No one, in fact, could tell me what constitutes a “Rainy Day” or who can decide if its going to be a rainy day. Certainly not the weatherman, I know.

I took up a job that led me away from Singapore, relocating to a few locations. Someone called me a quitter subsequently.

In Japan, I concluded that World-class transportation network is quite a bit more than just 4 lines running through the city.

In Taiwan, I realized that Singapore is really a western society that happens to speak functional Mandarin. I learned what is civic participation, media independence, and how absolute power will corrupt absolutely eventually.

I now know it is the electorate’s responsibility to ensure that the government does its job – not the other way around.

I married and bought my own high-rise apartment (not a cent from the CPF) – all outside of Singapore. I found out that I don’t need a car to complete the picture in order to be happy, or to support my ego.

I watched the post-911 GE and the recent Lee-junior GE. I saw Martyn See’s documentary on CSJ. I observed the emergence of political forums and their haste relocation from singapore, the evolution of the “persistently non-political” blogs, not to mention the blogs’ coverage of GE-2006.

I read with interest the emergence of civic awareness that are well articulated and presented on the Internet.

I am amused at the PAP’s apprehension of this new media, as well as its instinctive need to “fix” this emerging trend. I wonder how the new fix will reconcile with the new slogan, “Open and Inclusive Society”.

I continue to be amused by a shriveled 80+ years old man who persists in putting on his gauntlets and meeting his imaginary opponent in a cul-de-sac. And yet when the time comes for reckoning he backpeddles and calls out for judgement without trial.

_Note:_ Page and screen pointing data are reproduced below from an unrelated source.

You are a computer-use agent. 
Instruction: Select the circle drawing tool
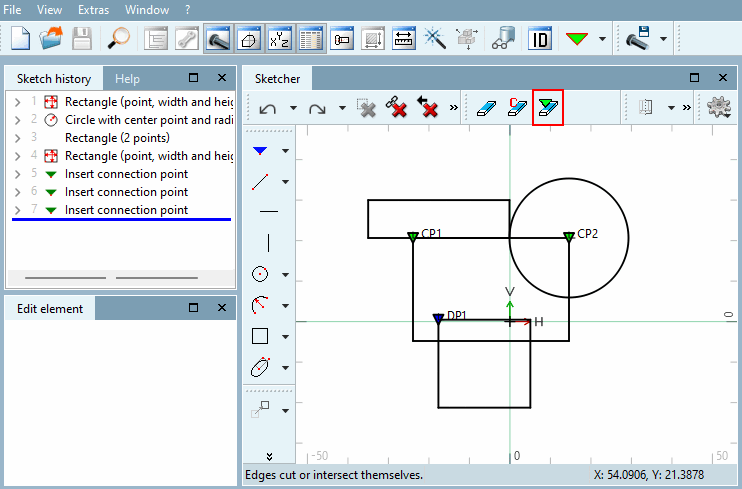pyautogui.click(x=260, y=274)
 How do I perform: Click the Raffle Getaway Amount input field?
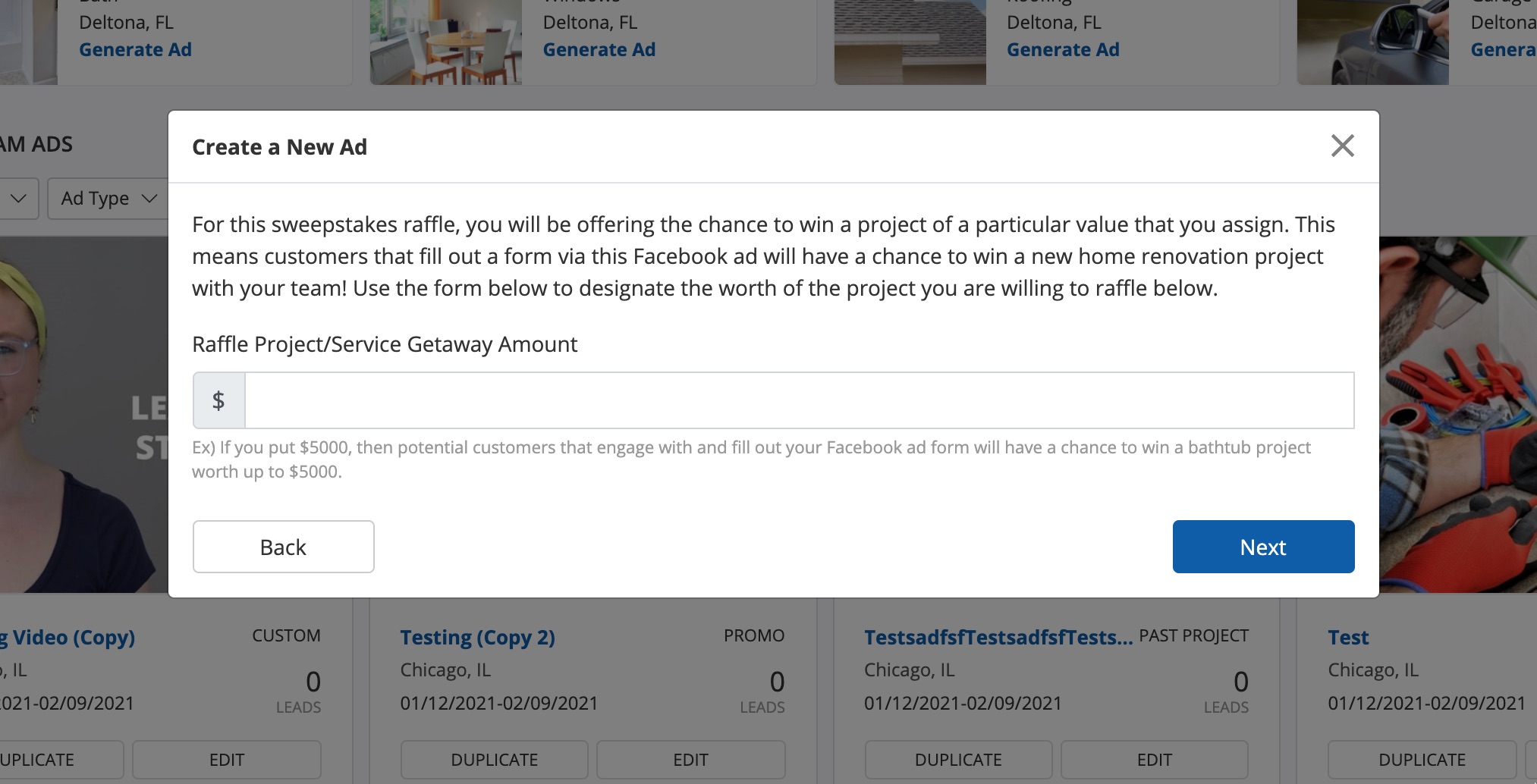tap(799, 400)
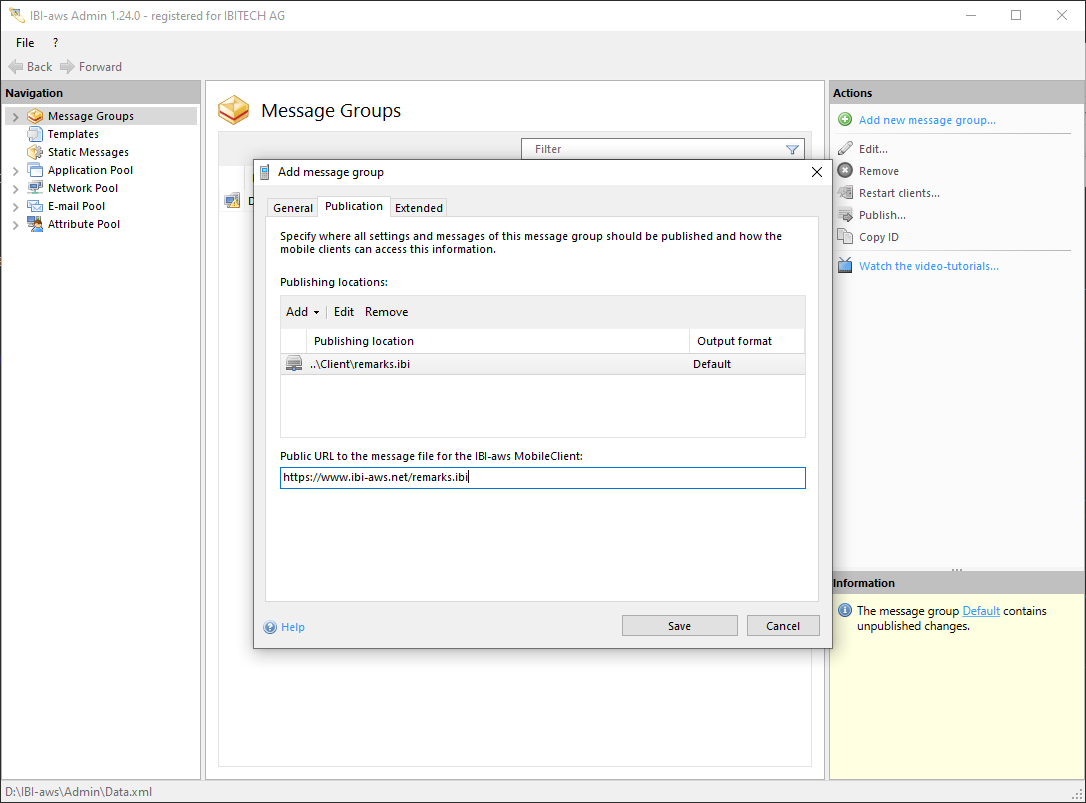
Task: Click the green Add new message group icon
Action: (x=845, y=120)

I pay the government to do its job of providing governmental services to the country, including a fair, equitable and non-partisan method of upgrading older estates.

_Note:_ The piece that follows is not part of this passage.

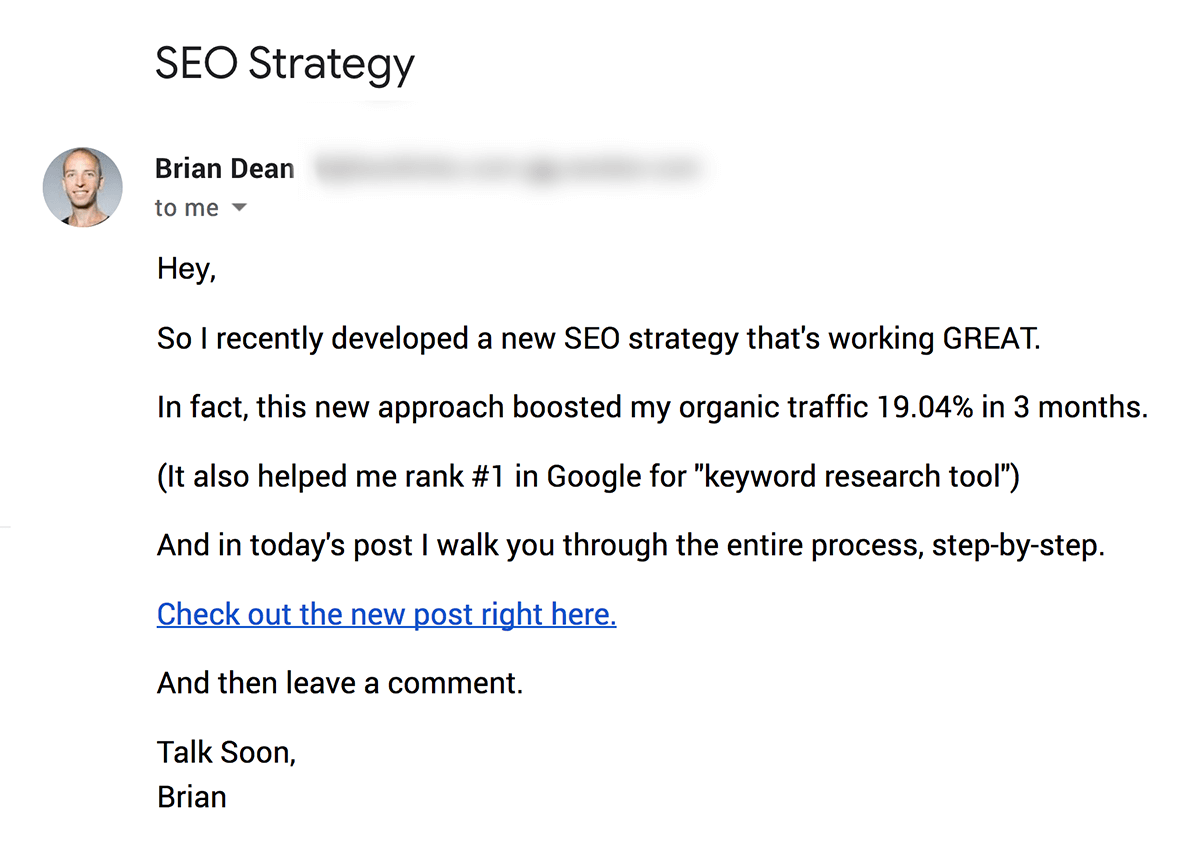Click the 'Brian' signature at the bottom
1200x860 pixels.
point(192,796)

I didn’t pay to be told what can or cannot be expressed as opinions, be it constructive, partisan or otherwise. I have my wife at home to discuss freedom of expression – it is not the call of a civil servant or a minister employed by my tax dollars.

I have this to tell the civil servants and ministers: create more jobs, keep prices steady and try to move singapore upwards a little more in the Happy Nation Index. And stop complaining about how you cannot cope with rising oil prices, globalization, terrorism – you need to think really hard and come out with solutions.

And you do really need to worry about losing confidence because you are already there: through non-performance.

I am a Singaporean, who now understand the separation of State and Government, and who knows government must be managed and can indeed be changed (as opposed to some misguided musings).

I am a Singaporean, and I want a democratic society based on justice and equality. And I believe we will slowly but surely dismantle the obstructions accumulated from years of apathy.

So say we all.

2 comments:

Alan Wong said...

One lackey Minister even had the guts to say that they are deaf to all criticisms.

What the fuck are our PAP leaders including LKY doing nowadays ? Do they have any concience left ?

Chee Wai Lee said...

Thanks Kaffeine! Your post made me go all the way back to my first blog entry to reminisce about the inspiration for me starting my blog. That was MrBrown's call for people to write an entry "I am Singaporean".

I did not complete that task, but it sure started me blogging. This old article really does remind me a lot about how I feel even if my circumstance is very different from his.